PCC compartilhava fornecedores e dava apoio logístico
Rio- O Departamento Penitenciário Nacional (Depen), que controla as duas penitenciárias federais, colaborou nas investigações. A polícia mapeou toda a organização. Segundo o delegado federal Wagner Mesquita de Oliveira, foi confirmada ''uma aproximação com o PCC (Primeiro Comando da Capital), em São Paulo, que compartilhava fornecedores e dava apoio logístico no translado da droga, a titulo de pagamento de drogas''. ''A partir dos contatos feitos pelo Fernandinho com seus parentes e advogados, chegamos a identificar todos os fornecedores de droga - cocaína, maconha, lidocaína e cafeína - nos países vizinhos - Paraguai, Bolívia, Colômbia e Venezuela'', explicou Mesquita.
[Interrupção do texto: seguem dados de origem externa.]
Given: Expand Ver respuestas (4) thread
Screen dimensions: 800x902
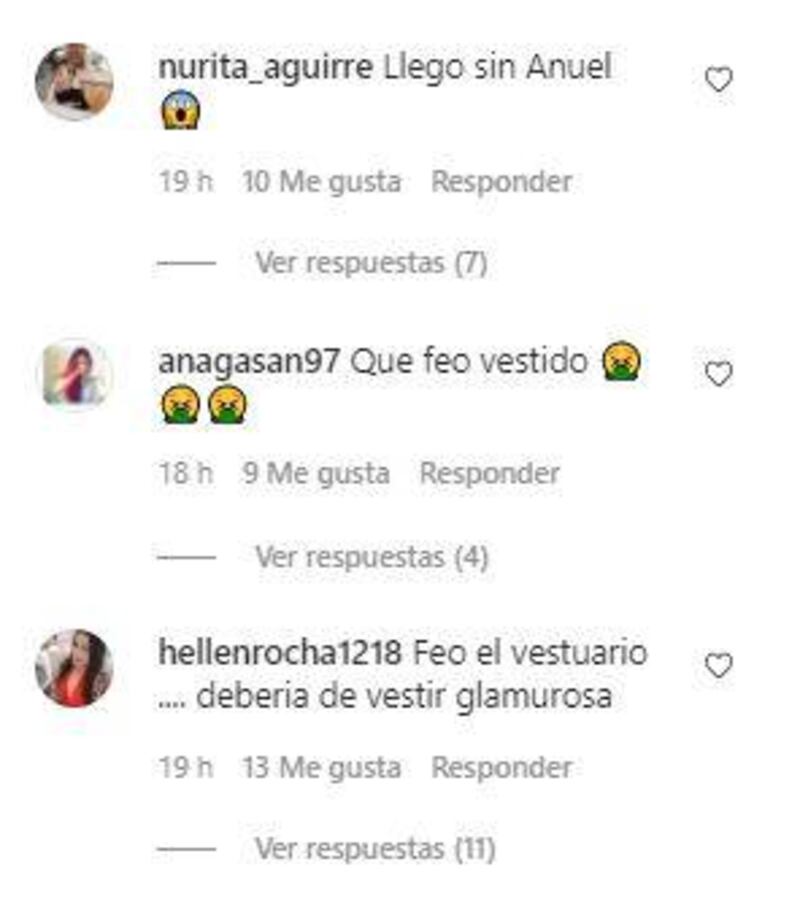Looking at the screenshot, I should pos(372,557).
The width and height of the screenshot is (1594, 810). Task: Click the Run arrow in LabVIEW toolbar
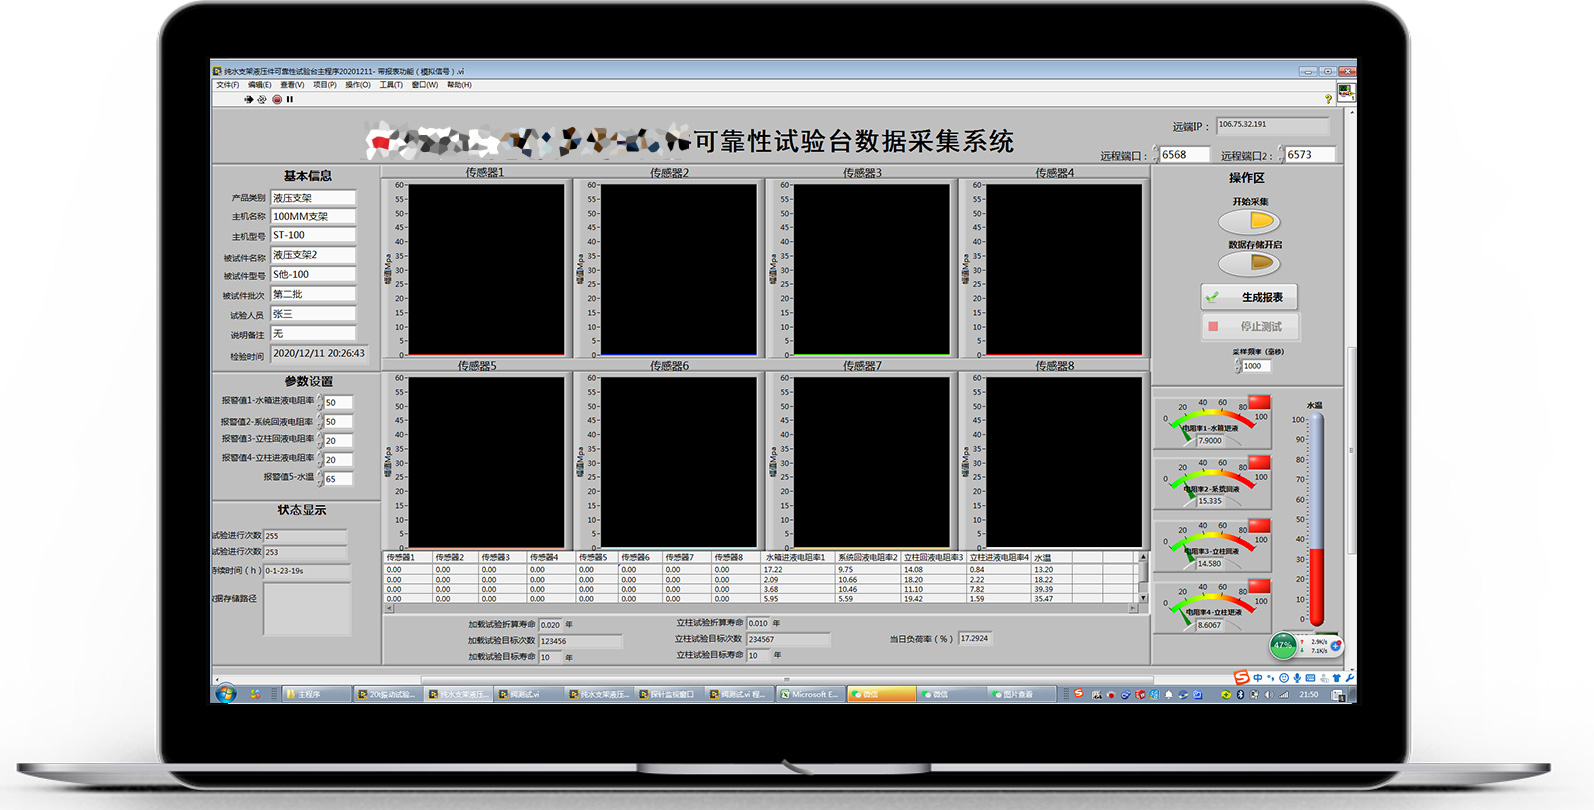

A prisão dessas pessoas - entre elas fornecedores - foi determinada pelo juízo da 2Vara Federal de Curitiba e agora depende do cumprimento pelos países onde elas estão. Esses mandados ''estão sendo encaminhadas para que sejam cumpridos no país, por acordo de cooperação. Também identificamos bens nos outros países que são frutos de lavagem de dinheiro do tráfico. Foi pedido o bloqueio deles nesses países'', explicou o delegado.
Durante a Operação Fênix - pássaro da mitologia grega que renasce das cinzas - foram cumpridos 34 mandados de busca. (A.E.)